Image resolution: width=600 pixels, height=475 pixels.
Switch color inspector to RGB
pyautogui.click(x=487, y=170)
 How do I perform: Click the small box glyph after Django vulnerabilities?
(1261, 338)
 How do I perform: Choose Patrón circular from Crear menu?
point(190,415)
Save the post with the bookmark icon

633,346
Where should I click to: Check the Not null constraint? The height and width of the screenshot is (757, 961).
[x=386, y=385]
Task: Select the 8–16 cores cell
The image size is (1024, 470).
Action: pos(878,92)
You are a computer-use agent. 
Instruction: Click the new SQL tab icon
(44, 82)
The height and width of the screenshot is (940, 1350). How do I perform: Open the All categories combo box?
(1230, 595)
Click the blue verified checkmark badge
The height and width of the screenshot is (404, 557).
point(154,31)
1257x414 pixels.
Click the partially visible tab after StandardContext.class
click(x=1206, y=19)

--------------------------------

Exercise details:
Lay out every line of the entries above as a numbered list, leaving out the blank lines.

Result of the exercise:
1. Image resolution: width=600 pixels, height=475 pixels.
2. Switch color inspector to RGB
3. pyautogui.click(x=487, y=170)
4.  How do I perform: Click the small box glyph after Django vulnerabilities?
5. (1261, 338)
6.  How do I perform: Choose Patrón circular from Crear menu?
7. point(190,415)
8. Save the post with the bookmark icon
9. 633,346
10. Where should I click to: Check the Not null constraint? The height and width of the screenshot is (757, 961).
11. [x=386, y=385]
12. Task: Select the 8–16 cores cell
13. The image size is (1024, 470).
14. Action: pos(878,92)
15. You are a computer-use agent. 
16. Instruction: Click the new SQL tab icon
17. (44, 82)
18. The height and width of the screenshot is (940, 1350). How do I perform: Open the All categories combo box?
19. (1230, 595)
20. Click the blue verified checkmark badge
21. The height and width of the screenshot is (404, 557).
22. point(154,31)
23. 1257x414 pixels.
24. Click the partially visible tab after StandardContext.class
25. click(x=1206, y=19)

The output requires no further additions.